▶ [Written instruction 1]:
In the pothole text, begin at the words "No one likes" and stop after "runways and taxiways.". Give that passage again, changing "runways" to "landing strips".
▶ [Written instruction 2]:
List every kind of pavement flaw that the pothole text names, including potholes.

▶ [Text excerpt]:
-- start --
No one likes potholes, especially Hartsfield-Jackson’s Quintin Watkins. In fact, he and his team work to ensure that not even the slightest pit or crack develops into a pothole on the Airport’s runways and taxiways.

Potholes Don’t Have a Chance on Runways

“Obviously, potholes are a serious issue for aircraft and can force us to close a runway,” said Watkins, who, as airside manager, is responsible for maintaining all that is paved on the airfield. “Our mission is to find these defects and fix them before a pothole gets a chance to form.”

Traditionally, runway surface inspection has been done the old-fashioned way -- by eyeballing the pavement. “In recent years, we’ve been using a digital imaging system attached to the back of a van traveling at highway speeds to scan the runways for cracks, chips and other defects that can lead to potholes,” said Watkins.

Watkins and his colleagues developed an innovative method for “stitching together” long strips of runway images. Now, instead of examining each strip separately, the team of pavement inspectors can combine the strips to provide a complete overview of a particular runway section. The strips are closely inspected on a computer screen.
-- end --
▶ [Given records]:
-- start --
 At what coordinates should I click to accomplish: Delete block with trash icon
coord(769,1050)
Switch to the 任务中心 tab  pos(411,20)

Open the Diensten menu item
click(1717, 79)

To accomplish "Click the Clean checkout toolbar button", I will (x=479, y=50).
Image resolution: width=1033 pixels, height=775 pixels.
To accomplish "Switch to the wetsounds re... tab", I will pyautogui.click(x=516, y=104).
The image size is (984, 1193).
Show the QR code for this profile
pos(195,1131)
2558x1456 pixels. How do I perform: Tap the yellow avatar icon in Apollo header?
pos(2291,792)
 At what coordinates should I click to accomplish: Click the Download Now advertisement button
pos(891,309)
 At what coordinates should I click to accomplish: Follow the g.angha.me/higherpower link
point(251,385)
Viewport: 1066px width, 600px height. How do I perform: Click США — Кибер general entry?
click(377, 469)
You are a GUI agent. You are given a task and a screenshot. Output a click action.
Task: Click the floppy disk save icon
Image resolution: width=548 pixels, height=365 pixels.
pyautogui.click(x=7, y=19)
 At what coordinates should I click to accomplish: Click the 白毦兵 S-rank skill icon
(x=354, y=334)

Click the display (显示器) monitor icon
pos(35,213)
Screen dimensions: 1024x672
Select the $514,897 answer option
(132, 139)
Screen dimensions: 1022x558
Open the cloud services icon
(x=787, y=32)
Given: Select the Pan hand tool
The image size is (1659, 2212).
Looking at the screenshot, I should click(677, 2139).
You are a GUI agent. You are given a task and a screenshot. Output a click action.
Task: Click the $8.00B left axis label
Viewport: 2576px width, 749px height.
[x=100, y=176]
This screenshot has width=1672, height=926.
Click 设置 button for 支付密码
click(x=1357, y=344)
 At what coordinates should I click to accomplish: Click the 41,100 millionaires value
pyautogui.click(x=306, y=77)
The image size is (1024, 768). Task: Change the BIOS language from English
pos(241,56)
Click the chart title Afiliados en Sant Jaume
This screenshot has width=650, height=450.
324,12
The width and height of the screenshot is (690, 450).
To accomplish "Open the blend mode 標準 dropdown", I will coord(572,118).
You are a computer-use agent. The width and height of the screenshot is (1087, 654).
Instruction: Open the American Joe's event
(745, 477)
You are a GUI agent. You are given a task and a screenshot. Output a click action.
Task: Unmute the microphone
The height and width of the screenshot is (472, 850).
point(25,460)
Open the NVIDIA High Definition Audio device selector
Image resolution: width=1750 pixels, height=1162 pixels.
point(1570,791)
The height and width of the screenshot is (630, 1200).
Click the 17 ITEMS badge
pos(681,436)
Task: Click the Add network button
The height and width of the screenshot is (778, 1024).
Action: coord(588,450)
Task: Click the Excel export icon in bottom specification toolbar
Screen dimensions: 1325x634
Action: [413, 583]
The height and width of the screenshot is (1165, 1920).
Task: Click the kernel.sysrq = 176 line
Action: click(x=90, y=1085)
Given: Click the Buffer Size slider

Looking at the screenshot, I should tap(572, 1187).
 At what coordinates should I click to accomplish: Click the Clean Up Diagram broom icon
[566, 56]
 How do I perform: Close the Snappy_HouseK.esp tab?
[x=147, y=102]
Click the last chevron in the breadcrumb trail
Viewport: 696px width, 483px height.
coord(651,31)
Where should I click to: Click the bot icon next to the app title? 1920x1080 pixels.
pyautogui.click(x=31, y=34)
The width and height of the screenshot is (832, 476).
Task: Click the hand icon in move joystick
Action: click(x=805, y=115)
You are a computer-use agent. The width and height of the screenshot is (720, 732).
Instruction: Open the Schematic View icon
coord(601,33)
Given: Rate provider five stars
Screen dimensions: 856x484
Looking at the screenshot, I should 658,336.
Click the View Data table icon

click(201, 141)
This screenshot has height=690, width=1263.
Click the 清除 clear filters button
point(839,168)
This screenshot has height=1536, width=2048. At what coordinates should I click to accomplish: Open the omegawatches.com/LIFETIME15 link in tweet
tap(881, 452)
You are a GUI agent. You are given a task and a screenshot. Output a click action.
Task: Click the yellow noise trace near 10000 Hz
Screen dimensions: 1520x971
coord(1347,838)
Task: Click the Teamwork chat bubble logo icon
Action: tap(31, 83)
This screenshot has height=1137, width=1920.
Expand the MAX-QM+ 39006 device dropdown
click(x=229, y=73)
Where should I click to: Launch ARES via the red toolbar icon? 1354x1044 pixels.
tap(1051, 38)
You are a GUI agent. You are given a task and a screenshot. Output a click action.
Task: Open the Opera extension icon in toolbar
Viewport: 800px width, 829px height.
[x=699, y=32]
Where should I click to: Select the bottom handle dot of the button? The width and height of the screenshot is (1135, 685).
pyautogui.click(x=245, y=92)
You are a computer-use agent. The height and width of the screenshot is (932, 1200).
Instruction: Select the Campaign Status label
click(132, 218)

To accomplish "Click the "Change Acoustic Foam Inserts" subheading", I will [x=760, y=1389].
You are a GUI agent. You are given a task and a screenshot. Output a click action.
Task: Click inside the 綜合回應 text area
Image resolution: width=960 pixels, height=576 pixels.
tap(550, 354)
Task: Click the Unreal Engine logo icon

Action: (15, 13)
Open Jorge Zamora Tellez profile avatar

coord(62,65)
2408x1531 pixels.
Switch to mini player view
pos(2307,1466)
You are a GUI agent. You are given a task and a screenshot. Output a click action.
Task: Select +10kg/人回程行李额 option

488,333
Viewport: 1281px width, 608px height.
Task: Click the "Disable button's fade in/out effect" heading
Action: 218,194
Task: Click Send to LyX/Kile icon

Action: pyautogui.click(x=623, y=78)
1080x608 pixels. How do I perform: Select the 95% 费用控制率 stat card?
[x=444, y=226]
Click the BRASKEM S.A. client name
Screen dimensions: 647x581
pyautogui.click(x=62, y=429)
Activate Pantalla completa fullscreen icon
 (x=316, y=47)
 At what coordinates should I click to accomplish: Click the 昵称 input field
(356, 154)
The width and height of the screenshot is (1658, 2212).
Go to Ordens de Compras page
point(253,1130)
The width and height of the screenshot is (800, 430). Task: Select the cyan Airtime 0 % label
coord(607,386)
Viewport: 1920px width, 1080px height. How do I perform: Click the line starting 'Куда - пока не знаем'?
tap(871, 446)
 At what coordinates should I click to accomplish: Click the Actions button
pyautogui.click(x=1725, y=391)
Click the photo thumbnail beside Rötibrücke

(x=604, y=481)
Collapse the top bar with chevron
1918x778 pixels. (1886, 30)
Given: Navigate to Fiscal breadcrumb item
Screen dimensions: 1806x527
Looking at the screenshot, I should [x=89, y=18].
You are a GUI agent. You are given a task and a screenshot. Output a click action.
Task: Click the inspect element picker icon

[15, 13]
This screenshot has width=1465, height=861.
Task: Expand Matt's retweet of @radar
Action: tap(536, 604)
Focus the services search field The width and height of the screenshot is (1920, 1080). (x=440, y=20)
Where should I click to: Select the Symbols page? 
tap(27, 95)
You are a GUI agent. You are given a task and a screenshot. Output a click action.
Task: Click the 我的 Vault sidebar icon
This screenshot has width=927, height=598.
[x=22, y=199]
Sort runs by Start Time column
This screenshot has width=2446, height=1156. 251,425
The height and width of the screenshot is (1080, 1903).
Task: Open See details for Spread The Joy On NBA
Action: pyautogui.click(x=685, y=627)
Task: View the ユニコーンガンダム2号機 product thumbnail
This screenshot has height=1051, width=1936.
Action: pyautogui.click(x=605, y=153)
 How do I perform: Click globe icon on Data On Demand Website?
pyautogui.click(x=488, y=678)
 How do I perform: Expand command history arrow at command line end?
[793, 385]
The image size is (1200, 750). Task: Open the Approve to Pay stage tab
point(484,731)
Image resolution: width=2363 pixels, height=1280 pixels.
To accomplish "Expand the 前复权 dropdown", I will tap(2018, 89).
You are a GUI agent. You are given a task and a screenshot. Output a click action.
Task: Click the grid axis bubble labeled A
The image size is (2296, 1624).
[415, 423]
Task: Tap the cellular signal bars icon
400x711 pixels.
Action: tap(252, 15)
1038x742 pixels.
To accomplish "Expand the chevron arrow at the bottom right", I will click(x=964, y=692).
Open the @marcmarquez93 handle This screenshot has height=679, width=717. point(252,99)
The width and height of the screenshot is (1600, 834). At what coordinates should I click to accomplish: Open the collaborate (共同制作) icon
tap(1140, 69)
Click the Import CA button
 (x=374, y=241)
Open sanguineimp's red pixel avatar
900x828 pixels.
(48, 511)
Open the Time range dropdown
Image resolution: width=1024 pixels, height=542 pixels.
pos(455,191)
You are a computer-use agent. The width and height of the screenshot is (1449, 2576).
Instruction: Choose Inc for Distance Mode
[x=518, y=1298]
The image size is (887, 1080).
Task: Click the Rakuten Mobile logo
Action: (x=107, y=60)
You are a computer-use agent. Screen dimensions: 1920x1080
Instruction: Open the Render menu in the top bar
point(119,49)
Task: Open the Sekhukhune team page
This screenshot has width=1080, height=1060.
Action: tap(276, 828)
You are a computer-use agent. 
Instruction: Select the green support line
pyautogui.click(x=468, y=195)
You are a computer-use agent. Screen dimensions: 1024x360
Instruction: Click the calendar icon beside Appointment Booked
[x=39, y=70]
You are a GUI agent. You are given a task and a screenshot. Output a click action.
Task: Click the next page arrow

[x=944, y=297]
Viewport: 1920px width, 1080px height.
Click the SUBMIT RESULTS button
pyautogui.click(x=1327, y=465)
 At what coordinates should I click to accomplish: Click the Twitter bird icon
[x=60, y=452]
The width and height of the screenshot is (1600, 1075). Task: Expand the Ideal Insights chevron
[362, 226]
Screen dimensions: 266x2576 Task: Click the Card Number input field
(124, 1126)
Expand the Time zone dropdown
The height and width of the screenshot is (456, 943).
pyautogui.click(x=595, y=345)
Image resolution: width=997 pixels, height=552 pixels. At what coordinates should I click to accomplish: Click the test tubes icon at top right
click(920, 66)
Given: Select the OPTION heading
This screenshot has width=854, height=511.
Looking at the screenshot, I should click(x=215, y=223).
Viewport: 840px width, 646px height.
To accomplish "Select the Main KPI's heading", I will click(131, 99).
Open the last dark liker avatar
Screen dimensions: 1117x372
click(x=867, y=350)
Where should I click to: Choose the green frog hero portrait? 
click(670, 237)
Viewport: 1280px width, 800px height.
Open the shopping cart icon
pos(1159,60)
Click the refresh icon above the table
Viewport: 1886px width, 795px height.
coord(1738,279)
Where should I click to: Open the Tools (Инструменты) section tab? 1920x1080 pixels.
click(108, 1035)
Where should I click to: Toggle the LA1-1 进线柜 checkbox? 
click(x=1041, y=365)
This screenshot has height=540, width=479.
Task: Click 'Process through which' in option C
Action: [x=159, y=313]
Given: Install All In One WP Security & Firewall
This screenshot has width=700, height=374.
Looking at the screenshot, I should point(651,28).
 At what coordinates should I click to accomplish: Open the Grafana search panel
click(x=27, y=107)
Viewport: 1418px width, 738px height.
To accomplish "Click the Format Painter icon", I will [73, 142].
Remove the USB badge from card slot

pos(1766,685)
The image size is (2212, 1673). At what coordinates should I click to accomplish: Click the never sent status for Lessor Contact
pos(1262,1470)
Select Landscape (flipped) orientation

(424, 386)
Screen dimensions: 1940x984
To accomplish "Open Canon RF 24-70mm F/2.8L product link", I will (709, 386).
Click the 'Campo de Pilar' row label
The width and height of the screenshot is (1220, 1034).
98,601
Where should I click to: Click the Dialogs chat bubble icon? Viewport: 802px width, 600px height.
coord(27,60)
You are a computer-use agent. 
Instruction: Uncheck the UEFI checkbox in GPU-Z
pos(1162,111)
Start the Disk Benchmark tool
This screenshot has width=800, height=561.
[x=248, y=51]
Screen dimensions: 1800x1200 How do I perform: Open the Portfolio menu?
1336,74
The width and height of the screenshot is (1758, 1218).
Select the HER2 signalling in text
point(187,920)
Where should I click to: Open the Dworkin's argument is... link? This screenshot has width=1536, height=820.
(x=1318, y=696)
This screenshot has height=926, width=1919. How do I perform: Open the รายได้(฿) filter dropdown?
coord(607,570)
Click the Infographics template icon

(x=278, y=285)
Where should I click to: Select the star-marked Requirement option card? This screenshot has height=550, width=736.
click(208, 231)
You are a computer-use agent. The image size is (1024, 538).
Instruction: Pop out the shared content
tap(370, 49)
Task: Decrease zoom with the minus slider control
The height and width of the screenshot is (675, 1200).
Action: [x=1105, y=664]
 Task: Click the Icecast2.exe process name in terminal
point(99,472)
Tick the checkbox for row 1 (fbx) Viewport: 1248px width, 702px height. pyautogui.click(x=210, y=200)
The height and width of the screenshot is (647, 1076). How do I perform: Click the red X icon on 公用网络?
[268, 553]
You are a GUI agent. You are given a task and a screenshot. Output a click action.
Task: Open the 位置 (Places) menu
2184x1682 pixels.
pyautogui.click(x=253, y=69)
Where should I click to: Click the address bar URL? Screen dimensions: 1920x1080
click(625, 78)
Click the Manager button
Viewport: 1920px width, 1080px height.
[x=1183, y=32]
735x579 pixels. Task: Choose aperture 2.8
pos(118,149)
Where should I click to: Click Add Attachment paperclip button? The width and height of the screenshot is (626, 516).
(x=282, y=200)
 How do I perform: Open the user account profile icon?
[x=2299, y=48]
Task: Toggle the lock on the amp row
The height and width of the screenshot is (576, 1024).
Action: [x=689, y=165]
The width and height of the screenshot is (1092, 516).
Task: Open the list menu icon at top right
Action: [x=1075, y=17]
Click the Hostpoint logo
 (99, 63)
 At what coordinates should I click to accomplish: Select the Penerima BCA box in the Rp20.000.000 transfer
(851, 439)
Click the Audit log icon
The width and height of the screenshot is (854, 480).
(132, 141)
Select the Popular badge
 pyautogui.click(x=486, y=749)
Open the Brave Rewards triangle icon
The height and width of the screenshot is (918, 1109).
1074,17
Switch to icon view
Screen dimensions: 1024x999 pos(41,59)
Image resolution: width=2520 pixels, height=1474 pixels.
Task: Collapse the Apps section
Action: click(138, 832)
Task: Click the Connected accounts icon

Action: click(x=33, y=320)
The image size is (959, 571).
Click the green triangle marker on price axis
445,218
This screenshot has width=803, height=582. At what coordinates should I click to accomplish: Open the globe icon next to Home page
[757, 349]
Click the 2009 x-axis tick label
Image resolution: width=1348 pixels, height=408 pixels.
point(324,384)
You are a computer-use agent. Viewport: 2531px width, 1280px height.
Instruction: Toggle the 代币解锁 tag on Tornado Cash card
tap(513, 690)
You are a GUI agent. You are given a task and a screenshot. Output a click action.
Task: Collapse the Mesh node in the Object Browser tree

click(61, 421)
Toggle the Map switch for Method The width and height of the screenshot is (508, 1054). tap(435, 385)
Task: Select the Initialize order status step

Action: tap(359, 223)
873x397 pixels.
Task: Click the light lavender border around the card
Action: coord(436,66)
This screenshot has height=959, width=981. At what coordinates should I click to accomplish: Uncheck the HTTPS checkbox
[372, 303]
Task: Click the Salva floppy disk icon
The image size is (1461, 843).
-- end --
▶ [Written response 1]:
No one likes potholes, especially Hartsfield-Jackson’s Quintin Watkins. In fact, he and his team work to ensure that not even the slightest pit or crack develops into a pothole on the Airport’s landing strips and taxiways.

▶ [Written response 2]:
- potholes
- pits
- cracks
- chips